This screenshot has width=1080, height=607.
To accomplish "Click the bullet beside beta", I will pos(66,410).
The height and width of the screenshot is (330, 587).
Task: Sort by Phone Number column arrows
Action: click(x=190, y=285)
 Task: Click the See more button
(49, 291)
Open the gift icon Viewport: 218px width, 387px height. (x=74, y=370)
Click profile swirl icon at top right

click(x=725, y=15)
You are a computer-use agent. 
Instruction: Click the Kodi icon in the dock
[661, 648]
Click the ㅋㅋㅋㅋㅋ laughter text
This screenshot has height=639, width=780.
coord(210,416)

--

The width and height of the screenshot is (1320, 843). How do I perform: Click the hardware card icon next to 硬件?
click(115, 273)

● **Challenge**
Retype the items from the line with "You are a computer-use agent." up to and including the line with "coord(210,416)", changing nothing.

● **Full solution**
You are a computer-use agent. 
Instruction: Click the Kodi icon in the dock
[661, 648]
Click the ㅋㅋㅋㅋㅋ laughter text
This screenshot has height=639, width=780.
coord(210,416)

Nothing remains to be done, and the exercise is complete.